There are a few moments in life you hold onto forever – your first kiss, first love, maybe the first family pet. For me, it’s the first time I saw Robert Zemeckis’ film Back To The Future. Alright, I’ll admit, I was probably about seven years old and had no concept of time, let alone time-travel, but I do remember being completely engrossed by the suburban American world, in which these idiosyncratic characters travel back and forth through time trying to save themselves from past mistakes and impending doom.

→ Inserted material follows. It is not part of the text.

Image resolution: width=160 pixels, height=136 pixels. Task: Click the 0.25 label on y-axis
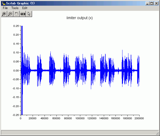click(x=16, y=26)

This year marks 30 years since Back To The Future became a worldwide pop culture phenomenon. The effervescent cinematography combined with the careful attention to set design, excellent acting, meticulous writing, and soundtrack (featuring Huey Lewis’s hit ‘The Power of Love’) made Back To The Future the highest-grossing film of 1985, topping $881 million worldwide.

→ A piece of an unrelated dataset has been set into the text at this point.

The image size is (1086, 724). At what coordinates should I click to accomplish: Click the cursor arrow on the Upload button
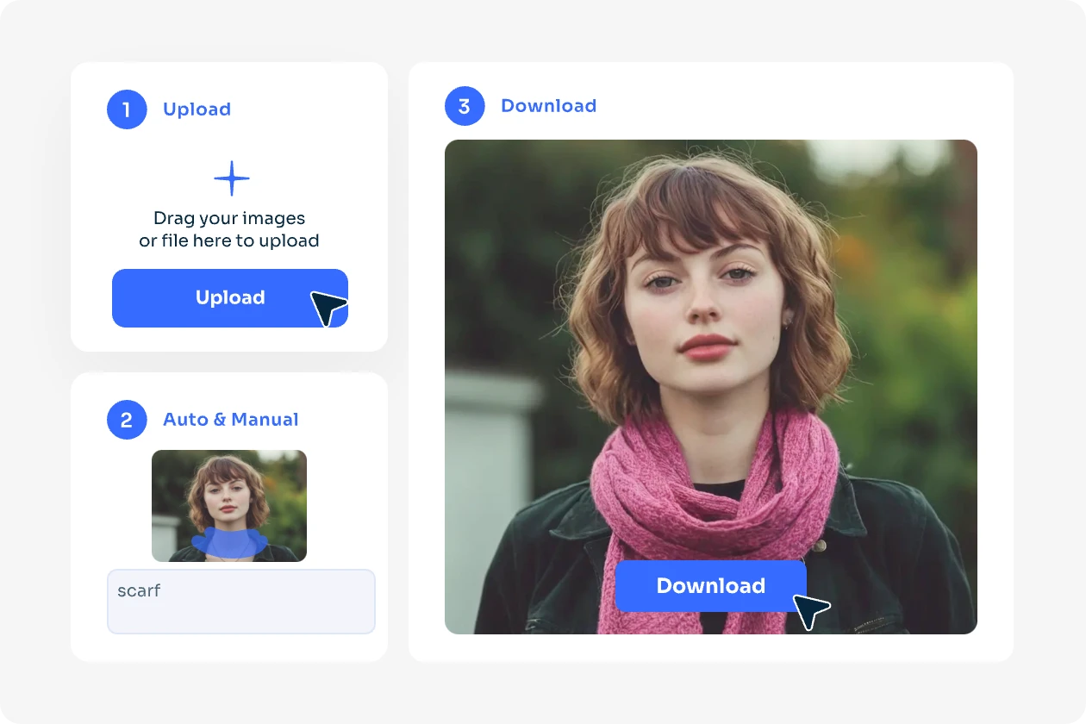[x=328, y=308]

Writer and producer Bob Gale came up with the idea for the film whilst rifling through old photo albums at his parents’ house. He found his father’s high school year book and wondered if he travelled back to that time, would he have been friends with his dad or disliked him? Zemeckis loved the idea and, together, they began formulating a script. In the original script for the first Back To The Future, the time machine was a refrigerator and Einstein the dog was a chimpanzee. Some changes were made because Zemeckis thought the DeLorean was a more appropriate time machine due to its futuristic spacecraft-like exterior with the statement gull-wing doors.

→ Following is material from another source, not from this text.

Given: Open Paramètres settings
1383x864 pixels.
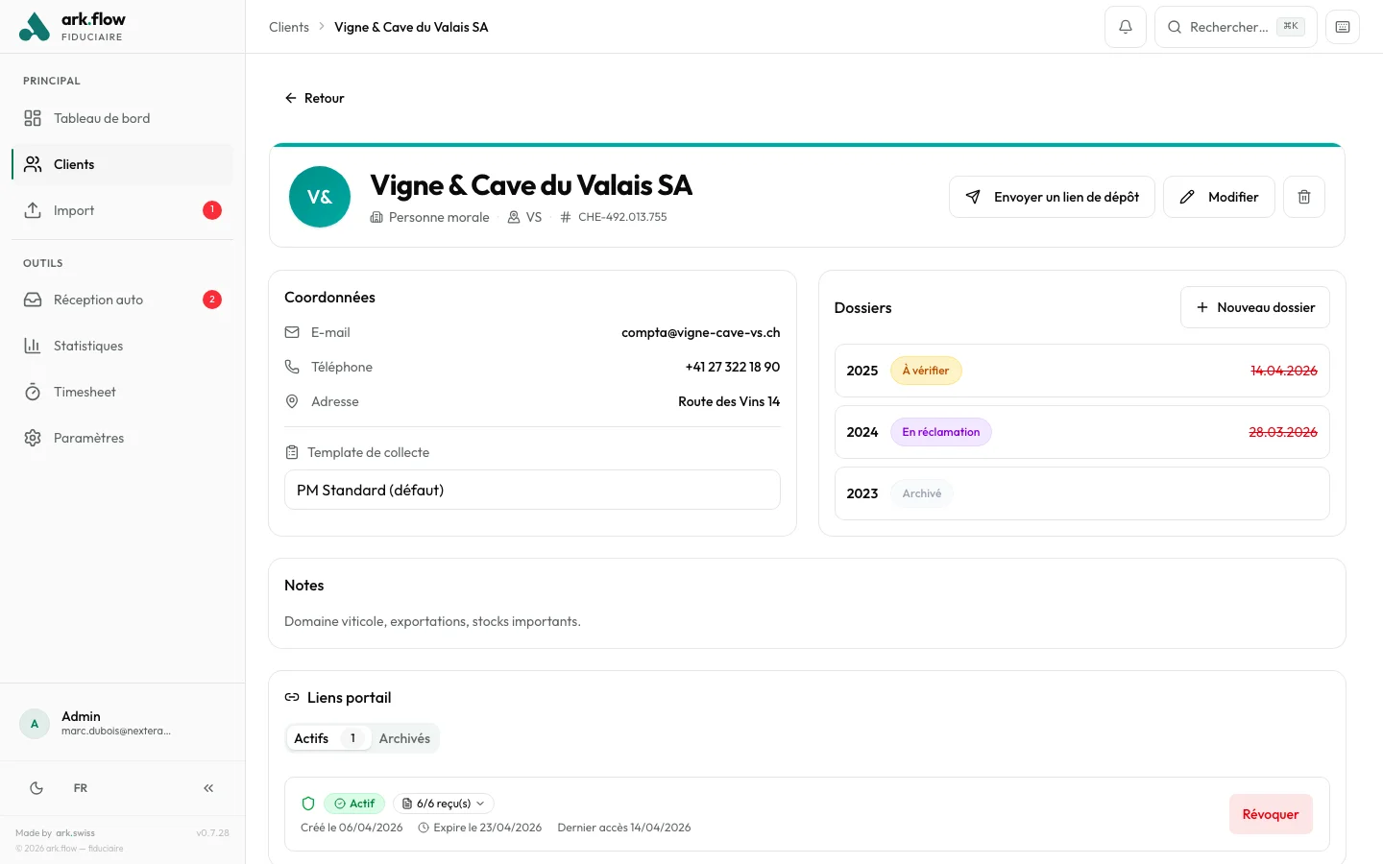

Astonishingly, the script was rejected 40 times by every major Hollywood studio. Only after teaming up with Steven Spielberg, did Zemeckis finally get a deal with Universal Studios and Back To The Future was off at 88 miles an hour.
Fast forward three decades, and it brings us to the widely discussed topic of Back To The Future Part Two, which was set in 2015. We all seriously thought we would be flying around in cars and hoverboards, right? (Or was that just me?). It seems filmmaking has caught up with technology, but technology hasn’t quite caught up with the film. Where are my electronic laced Nikes and self-drying jackets?
Unlike most of my friends, I saw Back To The Future in the mid-’90s, before most families had a computer or mobile phone in the house. Being young and gullible, without any understanding of technology, made the film so much more thrilling and nostalgic to look back on. I completely believed that in this year (2015), I would have my very own flying car and I’d be able to say, “Where we’re going, we don’t need roads”. But unfortunately, all we have is iPhones.
But it wasn’t all false hope. Zemeckis did get some things right such as bionic implants, electronic billboards, video Skype technology, dehydrated microwavable pizza… oh, wait we don’t have that yet. (Probably because it would taste disgusting?)
Back To The Future not only made us want to go out and buy a pair of Nikes and a red padded vest, but it also tapped into our innate human curiosity – asking the viewers questions: how did my parents meet? What were they like back then? And what if they never met each other? Would this have ultimately changed the course of the future?
The characters’ lives are all intrinsically linked but the many possible outcomes are revealed during the course of the trilogy. In the beginning of the first film, Marty’s father George has low self esteem who can’t stand up to his overbearing supervisor Biff, and his mother Lorraine is a depressed alcoholic. By the end of the film, after returning from 1955, Marty has been able to fix his parents’ problems by changing the course of the future and they turn out seemingly happy and successful, while future Biff polishes their car.
Is this the way life works? Does the butterfly effect really exist? It’s all a bit too much for my brain to think about. Which is why the self-reflexive comedy takes you out of the existentialism and into the moment, laughing your ass off because Doc always looks like he’s on the verge of exploding from a ‘Eureka’ moment and Biff always looks like he’s about to implode from suppressed anger. (According to sources, Biff Tannen was named after a Universal executive named Ned Tanen, who had been particularly unpleasant to Zemeckis.)
Back To The Future is an important film in pop culture history, as it represents American youth culture right before the explosion of advanced digital technology. When I reminisce over old films like Back To The Future, it doesn’t just take me to the scenes of the film; it takes me to the house I lived in, the Panasonic television, the VCR, the smells of the video store. Back To The Future changed film history by reflecting our visions of the past, present and future back at us in a mainstream Hollywood narrative.
Okay, so 2015 isn’t exactly what I expected but the timeless story of Marty McFly and Doc Emmett Brown in Back to the Future will hopefully continue to capture imaginations of the young and old for decades, if not centuries, to come. Hopefully, by then, we will actually have hoverboards.